Oil prices fall on Monday after rising by more than 15% last week amid the decision of OPEC + to cut production immediately by 2 million barrels per day (b / d).
Market fears related to the possibility of falling energy demand following the weakening of the global economy as a result of the rapid tightening of policies by world central banks remain, Bloomberg notes.
US unemployment statistics released last Friday showed that the US labor market is still strong. This was taken by traders as a signal that the Federal Reserve (Fed) may again raise the rate by 75 basis points (bp) at the next meeting.
The price of December futures for Brent crude on London’s ICE Futures exchange is $97.08 per barrel by 8:10 qoq on Monday, which is $0.84 (0.86%) lower than the closing price of the previous session. As a result of trading on Friday, these contracts rose by $3.5 (3.7%) to $97.92 per barrel.
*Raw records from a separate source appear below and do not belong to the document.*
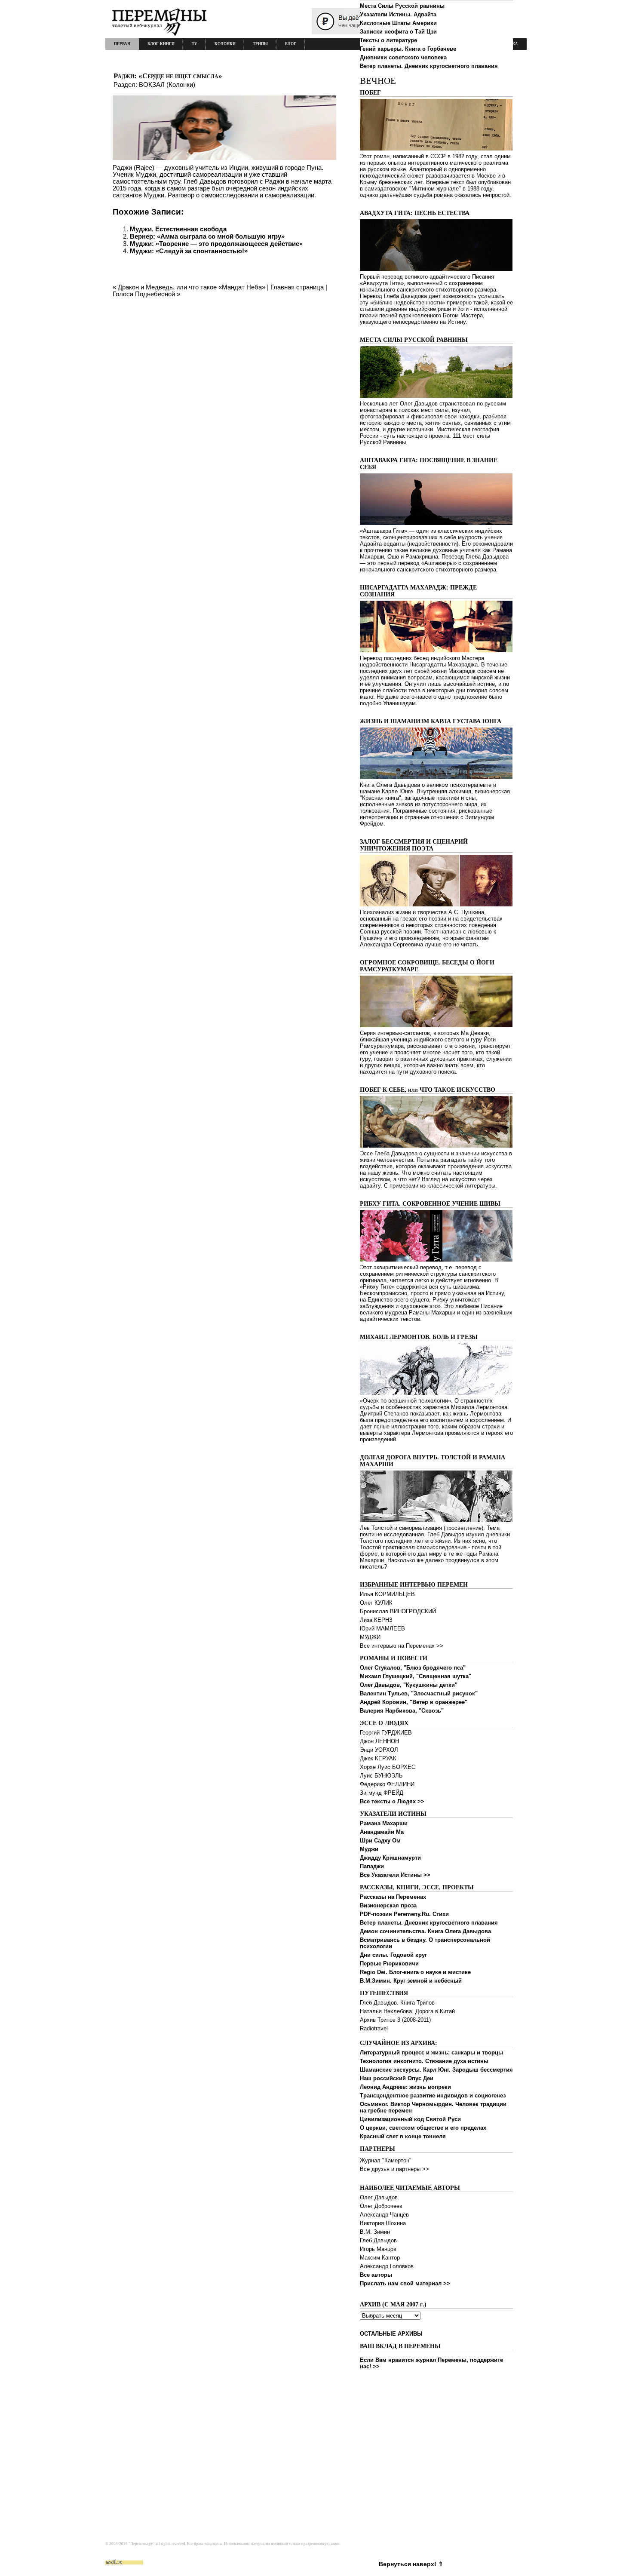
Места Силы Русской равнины (402, 6)
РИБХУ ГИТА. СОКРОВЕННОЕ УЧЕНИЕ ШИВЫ (430, 1203)
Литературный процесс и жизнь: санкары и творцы (431, 2052)
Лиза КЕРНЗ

The price of futures for WTI oil for November in electronic trading on the New York Mercantile Exchange (NYMEX) fell by this time by $0.77 (0.83%), to $91.87 per barrel. By the close of previous trading, the value of these contracts increased by $4.19 (4.7%) to $92.64 per barrel.
As a result of the week, Brent has risen in price by 15%, WTI – by 16.5%.
As reported, OPEC+ last week decided to cut its November production quota by 2 million barrels per day compared to October, the largest cut since the start of the coronavirus pandemic.
“In reality, the decline will be only about 1 million b / d, since oil production in many countries was already lagging behind quotas,” Commerzbank analysts cited by Bloomberg said. “This, however, will be enough to prevent an excess of supply on market forecast for the fourth quarter.